> _Work request_: When you reach the line containing "Zwroty i reklamacje (80, 2376)" in the entries below, start writing out each line exactly, and stop after the line containing "Kliknij tu by zobaczyć nasze marki (80, 45)".

> _Source records_:
____________
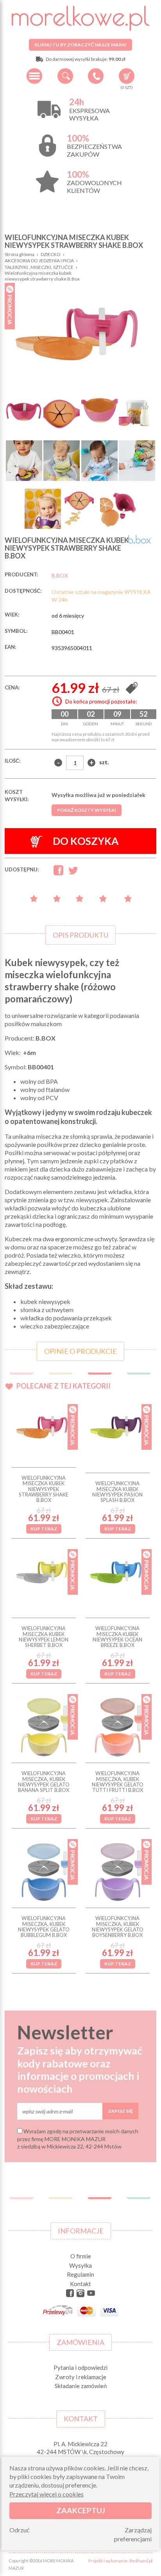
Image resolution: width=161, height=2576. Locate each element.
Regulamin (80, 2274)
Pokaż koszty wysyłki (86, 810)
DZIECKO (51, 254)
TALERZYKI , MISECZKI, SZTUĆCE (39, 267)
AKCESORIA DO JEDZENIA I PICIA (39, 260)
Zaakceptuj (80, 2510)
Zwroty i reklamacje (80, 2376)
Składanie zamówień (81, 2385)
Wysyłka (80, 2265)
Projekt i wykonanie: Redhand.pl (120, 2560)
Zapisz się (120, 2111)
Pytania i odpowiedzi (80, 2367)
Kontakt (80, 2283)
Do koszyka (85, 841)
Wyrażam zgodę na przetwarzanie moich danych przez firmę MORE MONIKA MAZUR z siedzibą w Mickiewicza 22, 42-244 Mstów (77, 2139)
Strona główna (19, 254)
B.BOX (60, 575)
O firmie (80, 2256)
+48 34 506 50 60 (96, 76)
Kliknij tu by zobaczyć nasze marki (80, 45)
____________
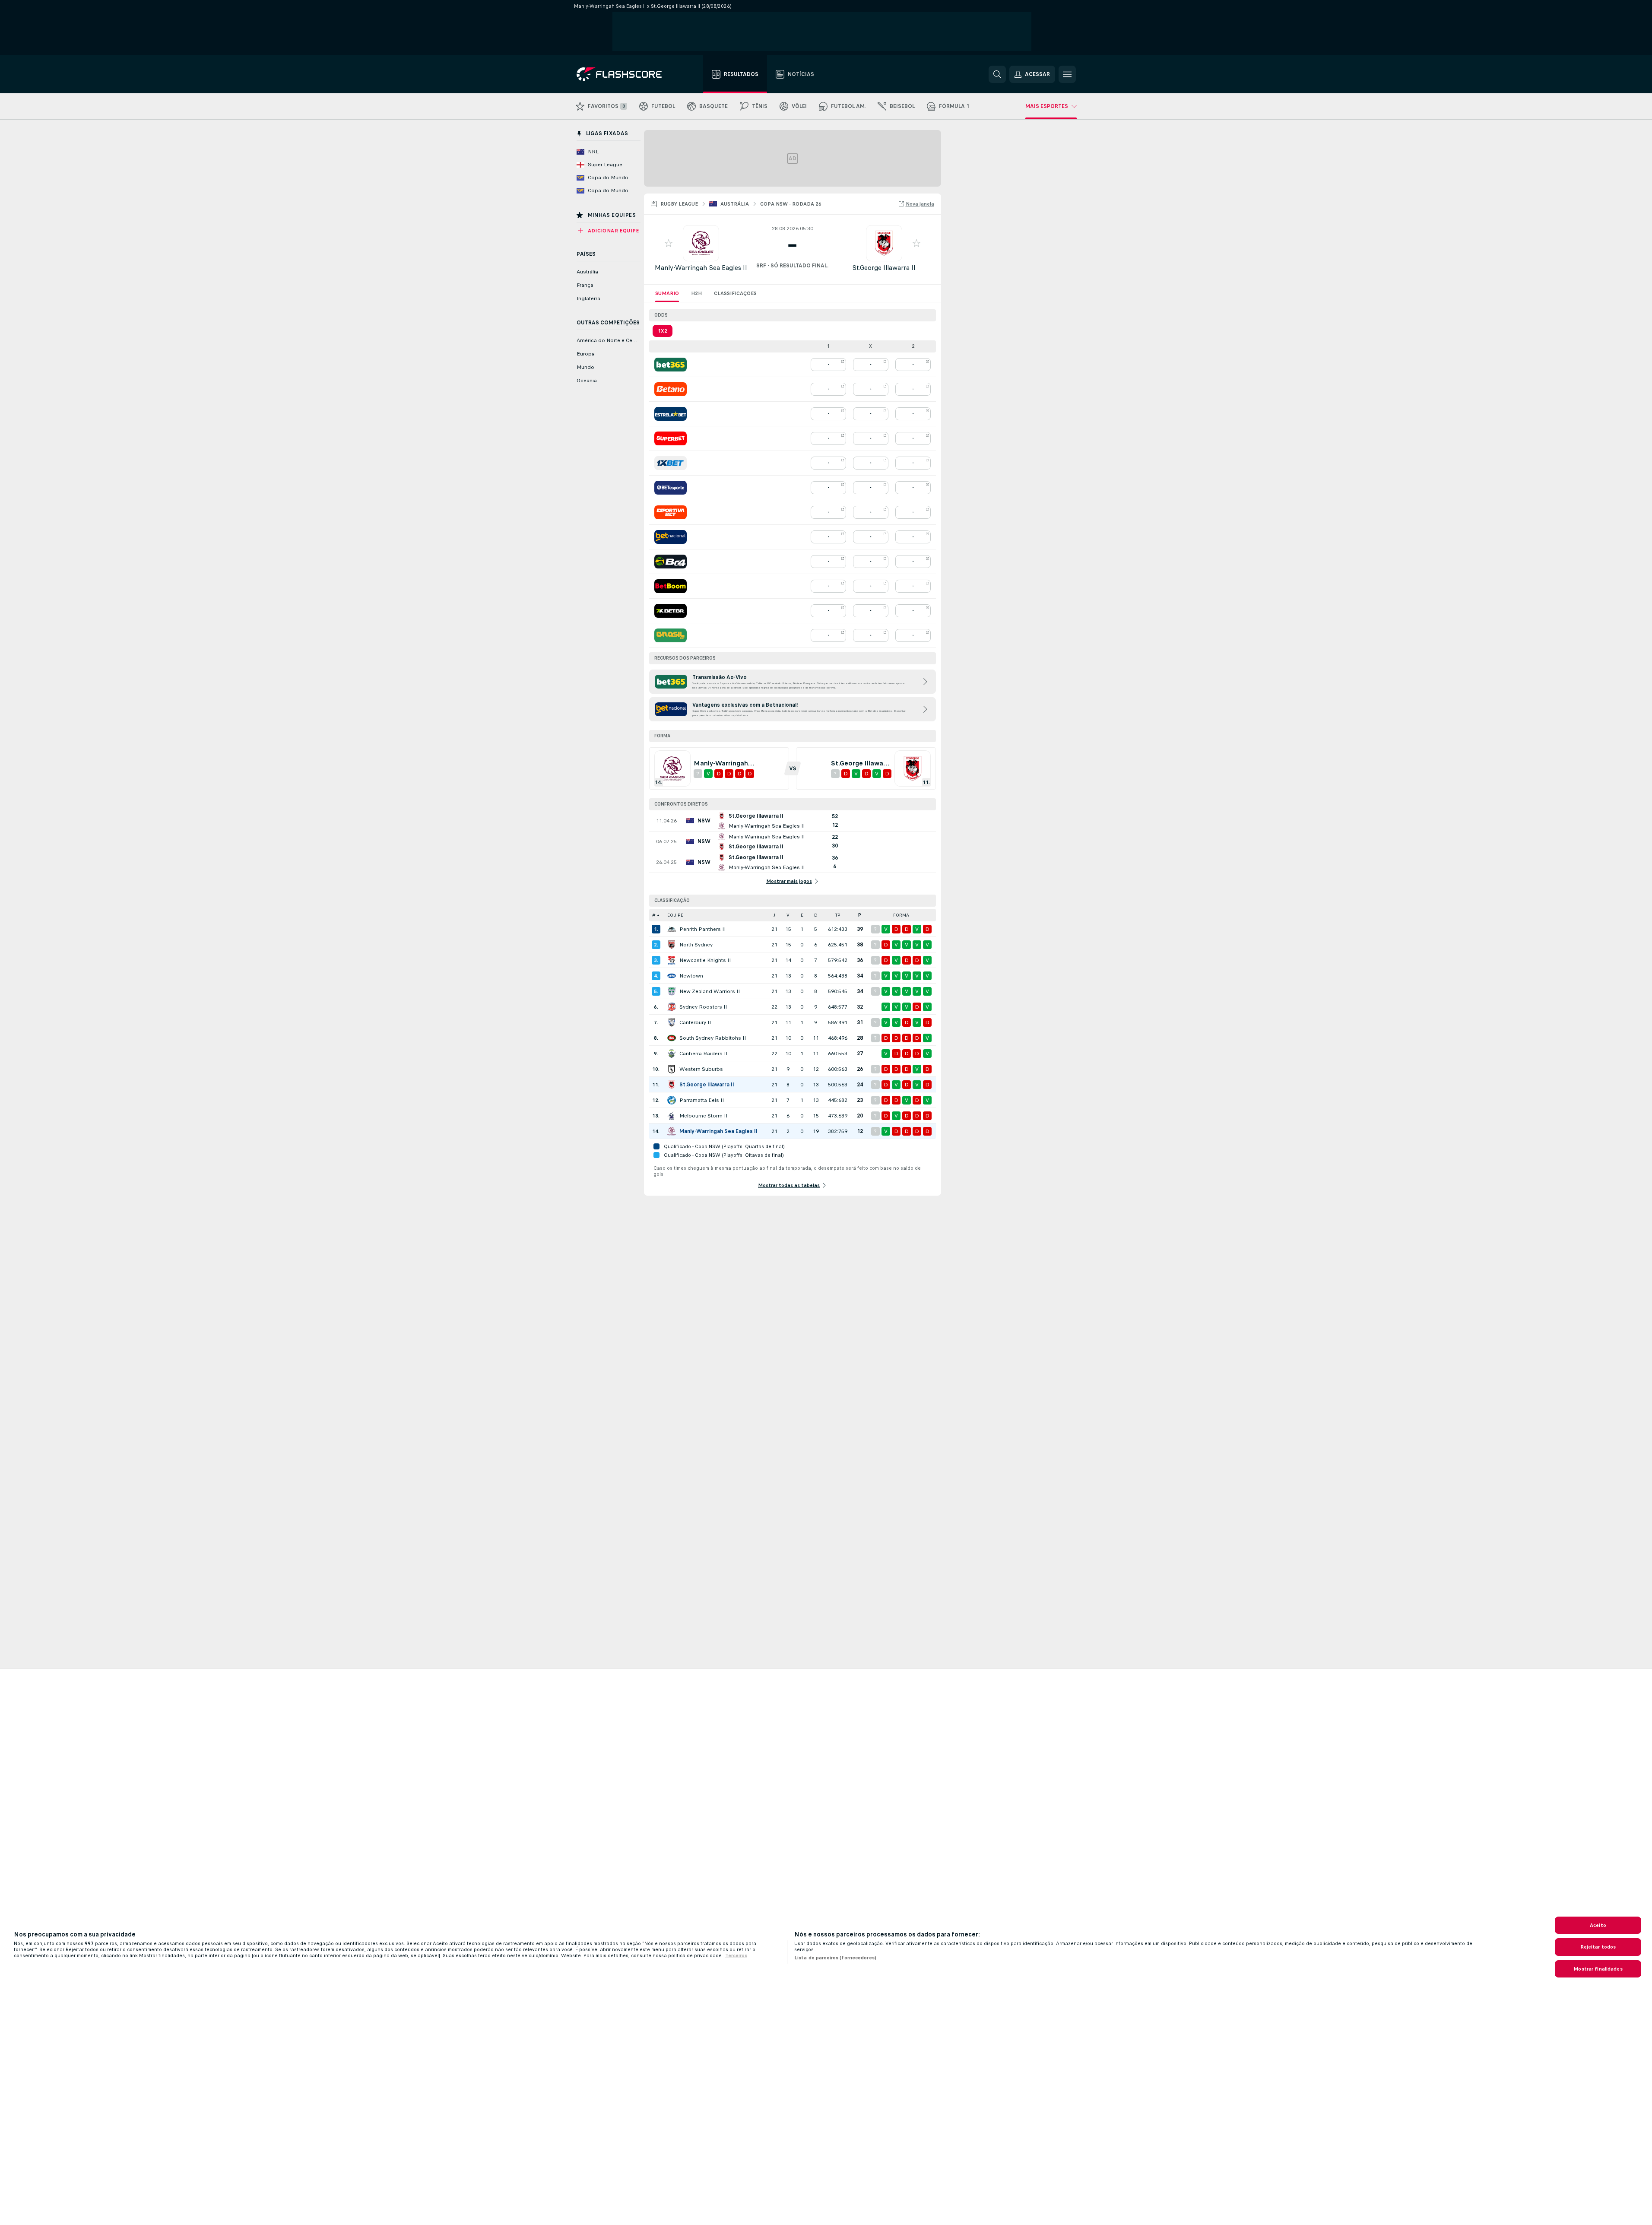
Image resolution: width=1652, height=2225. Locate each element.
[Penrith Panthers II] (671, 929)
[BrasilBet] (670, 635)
____________
> _Answer to this problem_:
Zwroty i reklamacje (80, 2376)
Składanie zamówień (81, 2385)
Wysyłka (80, 2265)
Projekt i wykonanie: Redhand.pl (120, 2560)
Zapisz się (120, 2111)
Pytania i odpowiedzi (80, 2367)
Kontakt (80, 2283)
Do koszyka (85, 841)
Wyrażam zgodę na przetwarzanie moich danych przez firmę MORE MONIKA MAZUR z siedzibą w Mickiewicza 22, 42-244 Mstów (77, 2139)
Strona główna (19, 254)
B.BOX (60, 575)
O firmie (80, 2256)
+48 34 506 50 60 (96, 76)
Kliknij tu by zobaczyć nasze marki (80, 45)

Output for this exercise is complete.